Psychiatrist Dr Alvin Rosenfeld, author of The Over-Scheduled Child: Avoiding The Hyper-Parenting Trap, adds: 'To be a good parent today, you have to sacrifice a lot.

'When the current generation of mothers was young, children were simply appendages.

'Our parents would never cancel an adult activity to get us to a soccer game. They would often not show up for our games or school plays, and, as a consequence, they never witnessed our great triumphs or were there to comfort us in our humiliations. As a result, our generation said we would do it differently.'

So it is drummed into fathers that if we find our children stressful or dull, it's because there's something wrong with us (but not career mums, of course, who have a ready-made excuse for being out of the house all day because they 'have to go to work').

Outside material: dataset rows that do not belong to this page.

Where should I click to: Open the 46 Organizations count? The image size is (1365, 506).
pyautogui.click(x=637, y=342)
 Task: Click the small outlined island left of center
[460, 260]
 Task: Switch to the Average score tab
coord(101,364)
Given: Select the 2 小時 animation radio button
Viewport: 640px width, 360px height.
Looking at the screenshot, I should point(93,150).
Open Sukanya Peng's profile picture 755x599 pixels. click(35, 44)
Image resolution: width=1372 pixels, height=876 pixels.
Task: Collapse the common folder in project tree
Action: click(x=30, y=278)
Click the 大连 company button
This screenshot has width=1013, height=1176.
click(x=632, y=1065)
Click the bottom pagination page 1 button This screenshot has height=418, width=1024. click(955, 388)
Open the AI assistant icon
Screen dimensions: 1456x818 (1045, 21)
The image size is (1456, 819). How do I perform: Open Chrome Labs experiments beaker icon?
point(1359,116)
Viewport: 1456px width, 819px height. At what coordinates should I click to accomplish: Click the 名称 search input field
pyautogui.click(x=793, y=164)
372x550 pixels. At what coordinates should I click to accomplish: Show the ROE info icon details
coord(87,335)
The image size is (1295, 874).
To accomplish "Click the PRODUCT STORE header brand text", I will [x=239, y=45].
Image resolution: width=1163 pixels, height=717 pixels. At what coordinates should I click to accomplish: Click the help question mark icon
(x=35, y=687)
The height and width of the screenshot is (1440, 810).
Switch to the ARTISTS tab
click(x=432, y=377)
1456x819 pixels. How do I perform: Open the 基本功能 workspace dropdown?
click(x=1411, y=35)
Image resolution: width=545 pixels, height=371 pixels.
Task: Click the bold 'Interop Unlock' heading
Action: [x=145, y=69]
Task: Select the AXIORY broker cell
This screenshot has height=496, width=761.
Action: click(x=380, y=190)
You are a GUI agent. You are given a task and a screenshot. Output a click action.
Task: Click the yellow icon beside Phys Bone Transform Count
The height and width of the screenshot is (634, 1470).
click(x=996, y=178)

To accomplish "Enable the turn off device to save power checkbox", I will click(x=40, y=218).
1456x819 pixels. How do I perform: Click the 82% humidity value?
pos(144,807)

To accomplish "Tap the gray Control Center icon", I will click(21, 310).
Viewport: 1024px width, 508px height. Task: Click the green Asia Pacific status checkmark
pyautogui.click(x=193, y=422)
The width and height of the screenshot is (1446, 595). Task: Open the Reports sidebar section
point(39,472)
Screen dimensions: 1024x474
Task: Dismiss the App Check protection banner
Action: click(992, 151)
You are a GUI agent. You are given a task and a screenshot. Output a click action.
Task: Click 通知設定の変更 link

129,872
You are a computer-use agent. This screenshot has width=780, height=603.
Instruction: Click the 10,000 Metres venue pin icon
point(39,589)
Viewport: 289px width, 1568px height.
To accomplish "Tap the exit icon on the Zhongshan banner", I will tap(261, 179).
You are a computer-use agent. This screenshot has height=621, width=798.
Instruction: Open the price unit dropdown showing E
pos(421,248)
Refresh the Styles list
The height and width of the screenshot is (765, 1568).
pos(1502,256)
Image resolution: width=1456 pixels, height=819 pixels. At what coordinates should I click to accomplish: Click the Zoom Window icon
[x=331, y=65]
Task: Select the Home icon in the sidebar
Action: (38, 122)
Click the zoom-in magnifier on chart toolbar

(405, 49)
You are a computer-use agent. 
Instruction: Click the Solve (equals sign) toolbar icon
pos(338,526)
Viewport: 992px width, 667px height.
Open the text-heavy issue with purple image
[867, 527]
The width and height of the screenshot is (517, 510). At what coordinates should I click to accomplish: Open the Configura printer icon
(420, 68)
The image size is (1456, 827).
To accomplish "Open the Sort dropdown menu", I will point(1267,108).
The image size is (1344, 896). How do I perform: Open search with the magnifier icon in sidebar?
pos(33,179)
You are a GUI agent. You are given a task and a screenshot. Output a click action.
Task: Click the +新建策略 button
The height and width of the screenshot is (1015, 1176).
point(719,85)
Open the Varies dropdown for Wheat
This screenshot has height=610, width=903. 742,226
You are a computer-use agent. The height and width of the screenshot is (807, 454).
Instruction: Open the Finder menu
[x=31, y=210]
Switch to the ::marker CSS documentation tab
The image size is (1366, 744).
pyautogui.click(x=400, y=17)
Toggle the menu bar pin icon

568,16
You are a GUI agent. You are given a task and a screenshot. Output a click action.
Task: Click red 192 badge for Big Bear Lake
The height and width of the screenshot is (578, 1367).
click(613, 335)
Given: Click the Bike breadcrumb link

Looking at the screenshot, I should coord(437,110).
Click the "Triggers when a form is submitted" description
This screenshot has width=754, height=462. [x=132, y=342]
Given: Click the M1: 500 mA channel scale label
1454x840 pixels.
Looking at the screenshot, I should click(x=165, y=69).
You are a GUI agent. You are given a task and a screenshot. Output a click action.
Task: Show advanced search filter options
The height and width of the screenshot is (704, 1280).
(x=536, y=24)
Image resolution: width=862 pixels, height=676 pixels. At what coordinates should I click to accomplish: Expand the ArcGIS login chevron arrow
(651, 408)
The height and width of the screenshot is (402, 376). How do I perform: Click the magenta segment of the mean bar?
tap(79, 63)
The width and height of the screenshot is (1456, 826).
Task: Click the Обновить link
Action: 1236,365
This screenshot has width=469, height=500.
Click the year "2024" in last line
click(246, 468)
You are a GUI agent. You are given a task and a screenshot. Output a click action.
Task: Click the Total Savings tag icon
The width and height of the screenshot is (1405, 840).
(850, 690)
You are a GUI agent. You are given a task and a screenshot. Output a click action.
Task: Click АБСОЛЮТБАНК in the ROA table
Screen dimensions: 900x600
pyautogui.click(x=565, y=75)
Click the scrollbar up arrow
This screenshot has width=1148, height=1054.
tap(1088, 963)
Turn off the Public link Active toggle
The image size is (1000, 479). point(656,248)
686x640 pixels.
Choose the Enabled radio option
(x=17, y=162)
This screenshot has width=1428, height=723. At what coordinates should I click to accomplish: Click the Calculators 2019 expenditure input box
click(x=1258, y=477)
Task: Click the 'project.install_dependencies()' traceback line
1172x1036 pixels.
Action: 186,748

And yet many men have spent years studying and then working so that we would not have to do a job as menial as full-time parenthood. I consider spending up to 30 hours a week sitting behind the wheel of a 4x4, dropping children off at play centres or school, to be a less-than-satisfactory reward for all those years of sweat.

Besides, in my view, making a child your career is a dangerous move because your marriage and sense of self can be sacrificed in the process.

Psychotherapist Kati St Clair has listened to the frustrations of scores of fathers. 'Men now feel great pressure to enjoy their children at all times,' she says. 'The truth is, a lot of it is plain tedium. It's very unlikely that a father doesn't love his child, but it can be very dull. Still, it takes a brave man to admit that.'

All us bored fathers can take comfort from the fact that our children may yet turn out to be more balanced than those who are love-bombed from the day they are born.

Research increasingly shows that child-centred parenting is creating a generation of narcissistic children who cannot function independently.

'Their demand for external support is enormous,' says Kati St Clair. 'They enter the real world totally ill-prepared. You damage a child just as much by giving them extreme attention as you do by ignoring them altogether. Both are forms of abuse.'

Child experts are increasingly begging parents to let their kids be.

'Parents think they can design their children by feeding them a diet of Mozart - well they can't,' says Dr Rosenfeld.

Sometimes, apparently, the best thing parents can do for their children is to let them be bored.

This, of course, makes fathers like me - who love their children but refuse to cater to their every whim - feel vindicated. By sticking to our guns, we have unwittingly created children who can do things like make up stories (very few kids can any more).

Because I have categorically said: 'I am not a busboy, a driver or a janitor,' my children have learned to put away their plates and tidy up their rooms. They've become brilliant planners, often inviting their friends to come for the weekend (because I've forgotten to bother).

Frankly, as long as you've fed them, sheltered them and told them they are loved, children will be fine. Mine are - at the risk of sounding smug - well-adjusted, creative children who respect the concept of work. They also accept my limitations.

They stopped asking me to take them to the park (how tedious) years ago. But now when I try to entertain them and say: 'Why don't we get out the Monopoly board?' they simply look at me woefully and sigh: 'Don't bother, Dad, you'll just get bored.'

How right they are.

Adapted VERY SLIGHTLY from this article here

I'm just curious (please read the original article too) why does the parent in question sound like SO much worse of a parent when the gender is female?